Data supplied:
******

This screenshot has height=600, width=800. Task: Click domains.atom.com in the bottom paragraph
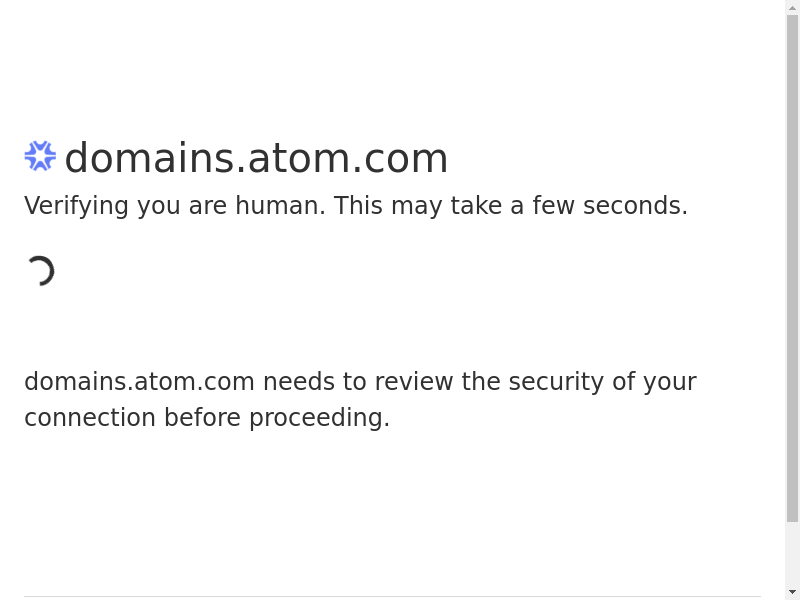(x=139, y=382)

******

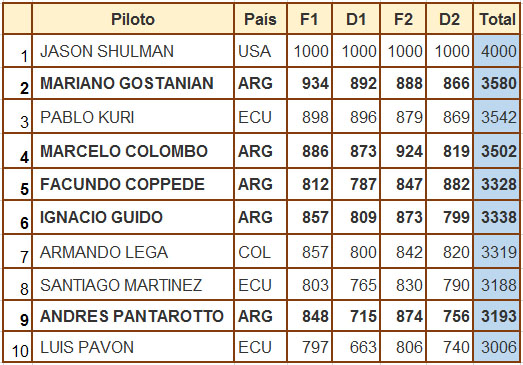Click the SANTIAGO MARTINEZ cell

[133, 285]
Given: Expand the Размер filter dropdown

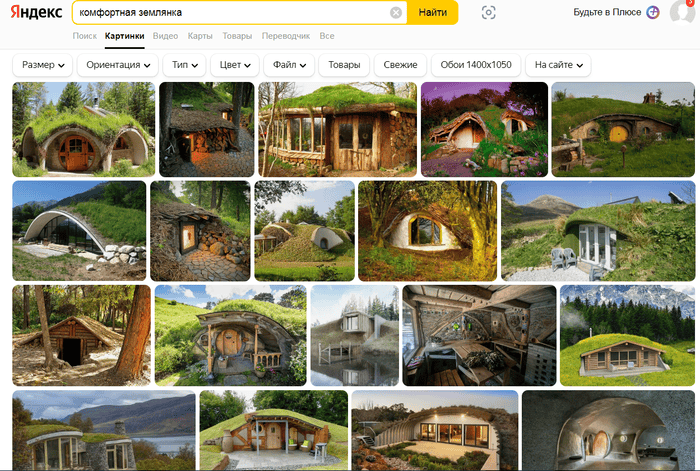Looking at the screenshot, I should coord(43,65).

******

The task: Render the data from the line containing "This screenshot has" through the line containing "(x=139, y=382)", both included, as a Markdown table with the columns No. and Text. Skip blank lines and leave out the pictures.

Answer:
| No. | Text |
|---|---|
| 1 | This screenshot has height=600, width=800. Task: Click domains.atom.com in the bottom paragraph |
| 2 | (x=139, y=382) |